I’d Like To Wake Up Now, Please? TPM’s Dystopian Reading Recs | Talking Points Memo

Try the novella “Soft Apocalypse.” You will never look at bamboo the same way again…

1 Like

People forget that CANTICLE also is very funny.

2 Likes

I’m reading Stand on Zanzibar now, & totally agree! Its style of telling a story through a barrage of fractured media blurbs & posts is a good foreshadowing of how we get our information these days.

2 Likes

A Boy and His Dog at the End of the World by Charlie Fletcher. Best book a read in years.

1 Like

I highly recommend the Gene Wolfe’s series “The Book of the New Sun” (beginning with "The Shadow of the Torturer). Excellent writing.

And for something a little more contemporary, I would Jeff Vandermeer’s “Borne”. Strange and haunting.

2 Likes

Dystopia? Don’t forget “It Can’t Happen Here” by SInclair Lewis.
New American Library ISBN 0 451 529294, 1935 Novel, still in print.
“It Can’t Happen Here” chronicles the sudden rise to power of populist candidate Berzilius “Buzz” Windrip, and the fascistic aftermath of his inauguration as President of the United States. The narrative centers on the fictional town of Fort Beulah, Vermont, home of protagonist Doremus Jessup, editor of the local newspaper.
Following the results of the 2016 US presidential election, sales of the novel surged significantly, and it appeared on Amazon’s list of bestselling books.
We’re told that Huey Long was the inspiration for the novel.

ETA: Also, “Why Orwell Matters,” by Chris Hitchens. More of a long essay than a full book. I’ve read it twice. It’s not dystopian, but deals with the man who knew all about dystopia.

5 Likes

Also eerily prescient about how different countries succeeded or failed to meet the challenge based on culture, political system, and leadership.

3 Likes


I stumbled across a reprint and new translation a couple of years ago.

2 Likes

Golly, that’s an oldie. I read that in HS. Published in 1959. Read it in 9th grade . Class of '67.

1 Like

Big fan of early Wolfe.

2 Likes

I agree. Brunner got most things right. The significant one he didn’t was the downsizing of computer processing so we can all have a very capable computer in our pocket. I’ve re-read this a number of times and it’s always fresh.

3 Likes

I prefer The Windup Girl but The Water Knife is also good.
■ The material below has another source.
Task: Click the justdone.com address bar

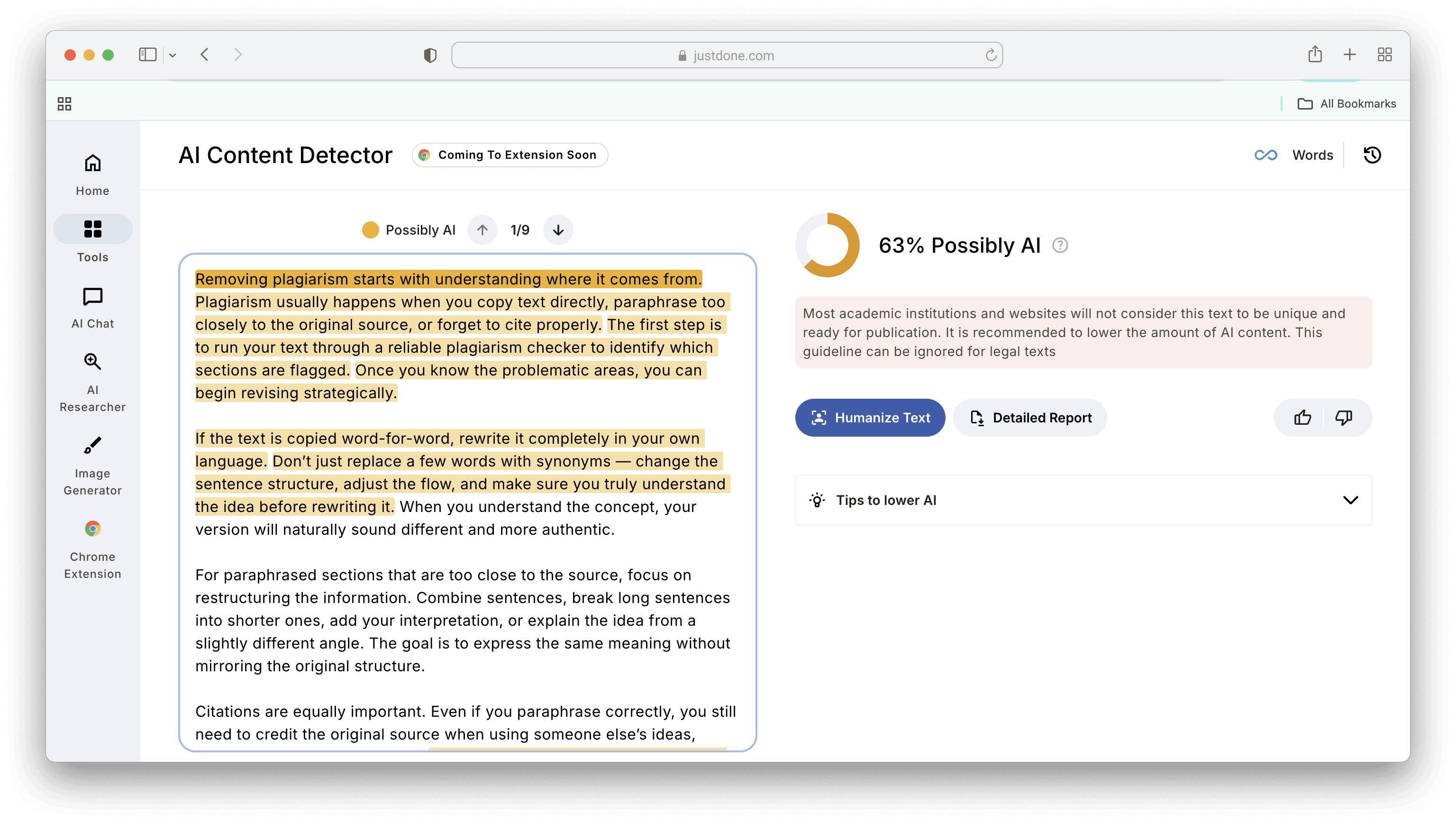Action: click(x=727, y=55)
I also enjoyed the other books in the same world as The Windup Girl.

1 Like

Especially if you like tennis. Wallace couldn’t imagine streaming, and we passed the Year of the Depends Adult Undergarment several years back.

2 Likes

Got it, got it, want it, want it, want it, want it, want it, want it, got it, got it.

ETA: Got it, got it, got it, want it, want it, want it, want it, want it, got it, got it.

1 Like

Who could have predicted The Entertainment on YouTube? And I think 2020 is the Year of the Depends Adult Undergarment.

2 Likes

J. G. Ballard. Especially The Drowned World,
the first sentence of which is priceless (especially since the novel was written nearly 60 years ago): “Soon it would be too hot”.

1 Like

May I suggest “The Book of the Unnamed Midwife” by Meg Ellison? (It won the 2014 Philip K Dick award.) A nurse midwife makes her way through a world decimated by a disease that kills women and children, making childbirth deadly for mother and infant. She saves who she can by hoarding, stealing, and giving away birth control. Feminist dystopian fiction at its best. image

1 Like

Stand on Zanzibar is an excellent book, but A Canticle for Liebowitz is a science-fiction classic.
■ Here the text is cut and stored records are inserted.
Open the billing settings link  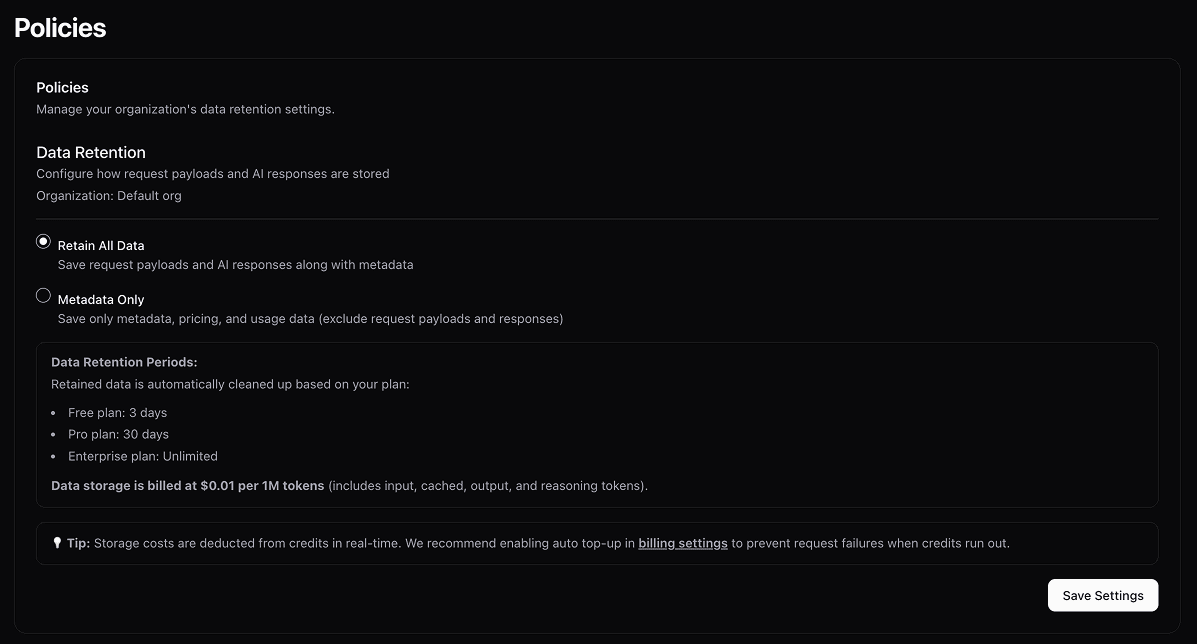(682, 543)
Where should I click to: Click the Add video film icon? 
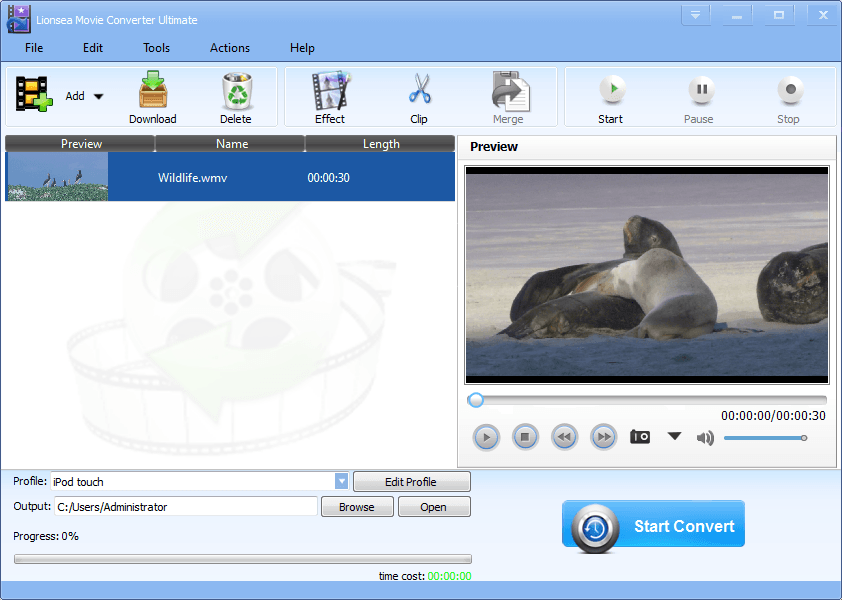coord(34,94)
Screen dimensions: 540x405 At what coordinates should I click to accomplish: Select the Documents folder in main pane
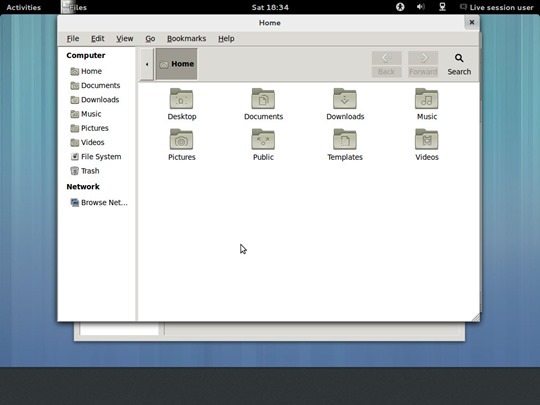pyautogui.click(x=263, y=99)
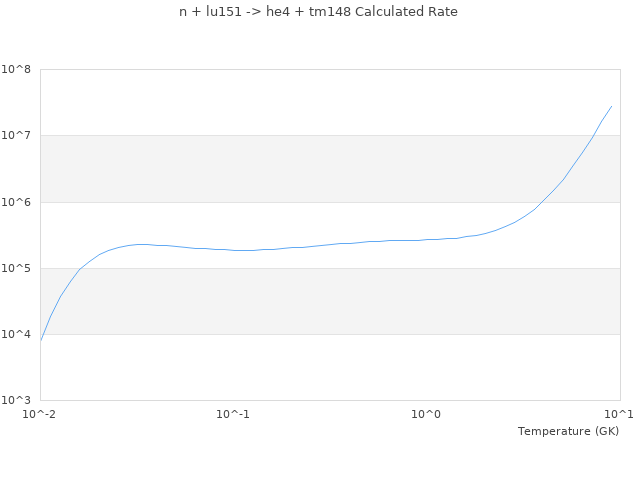Click the blue curve's lowest point at far left
Screen dimensions: 640x480
click(x=41, y=340)
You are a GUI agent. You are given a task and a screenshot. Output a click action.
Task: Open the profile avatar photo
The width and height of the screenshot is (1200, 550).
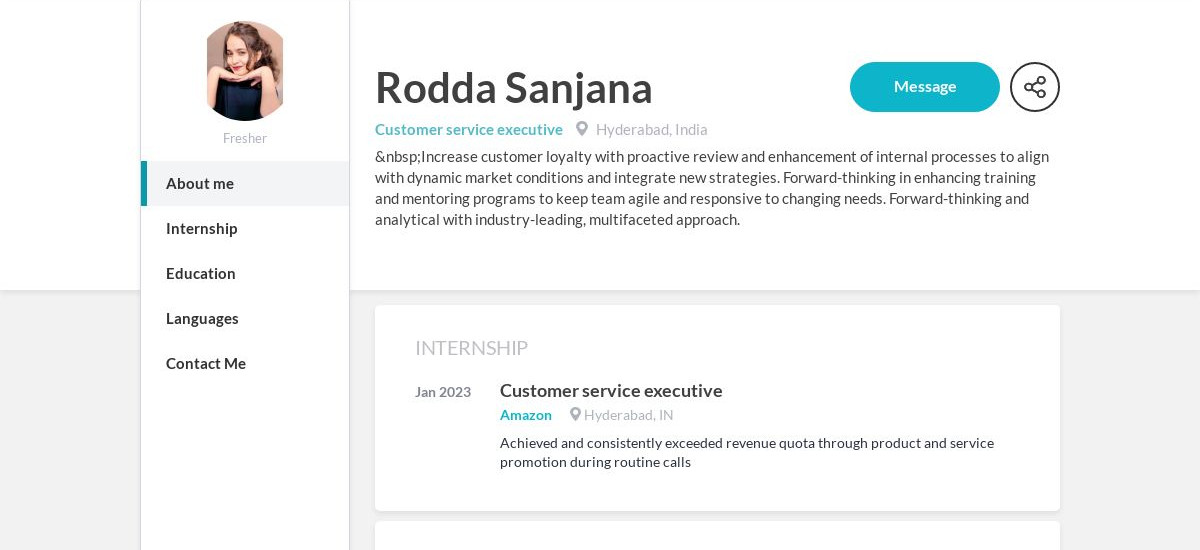point(245,71)
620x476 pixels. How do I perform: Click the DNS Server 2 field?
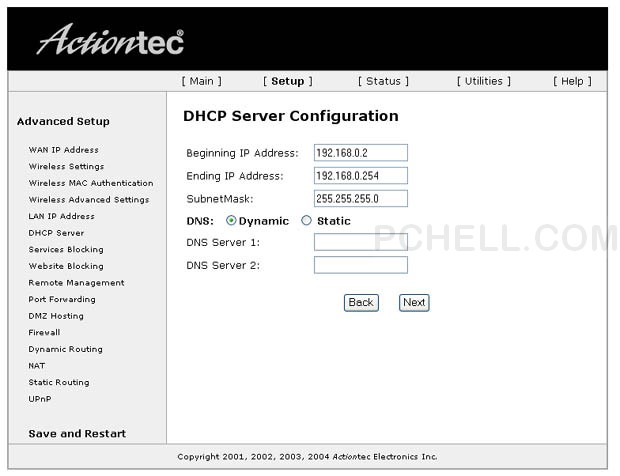click(360, 265)
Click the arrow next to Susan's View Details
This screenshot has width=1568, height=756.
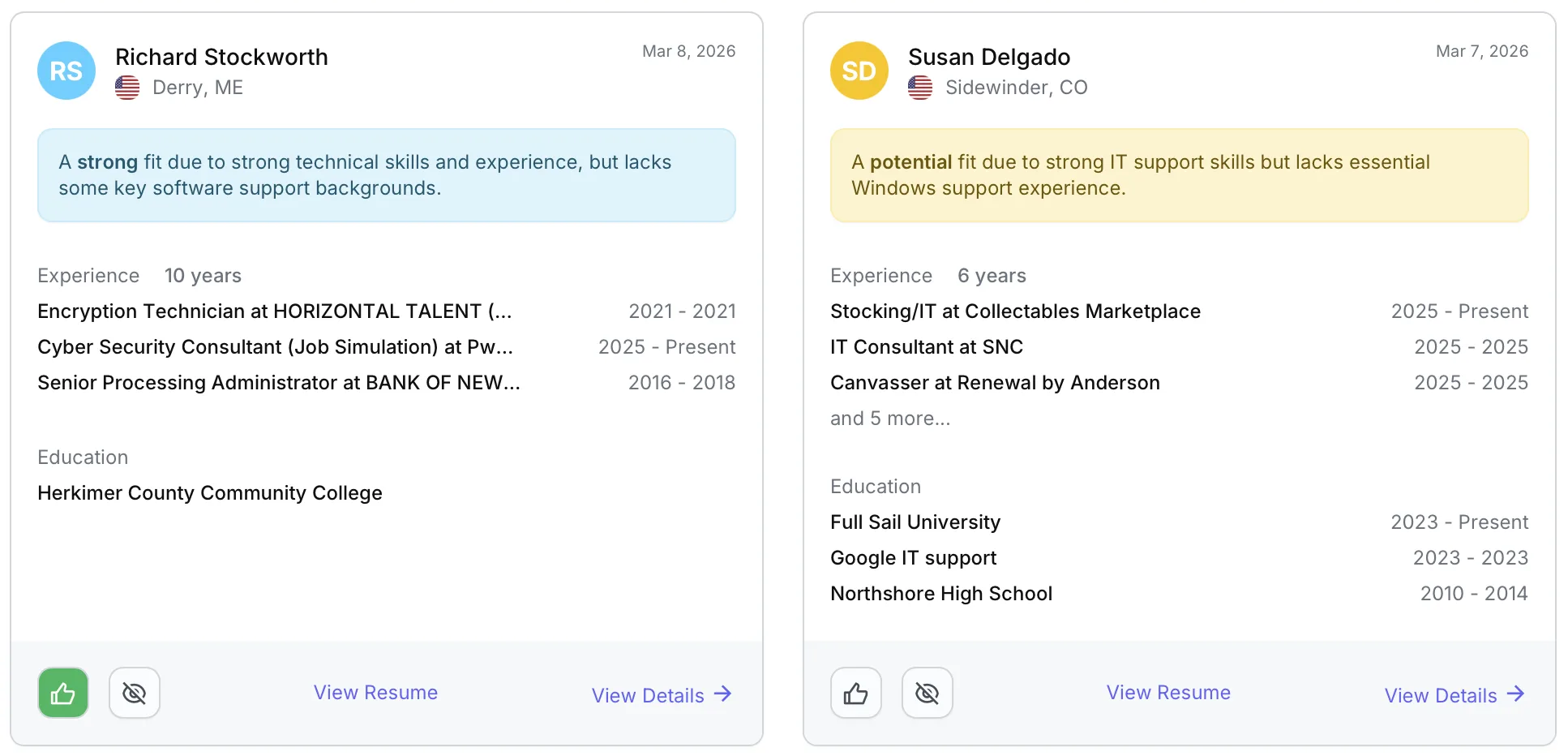pos(1515,694)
Surprised no one has mentioned Harry Harrison’s Make Room, Make Room! or any of William Gibson’s Sprawl novels (of which Neuromancer is clearly the most known, but I’m partial to Mona Lisa Overdrive).

1 Like

Jack London’s The Iron Heel too.

1 Like

Love this book, but it doesn’t give you the opportunity to wake up from it–it’s too close to our own new reality.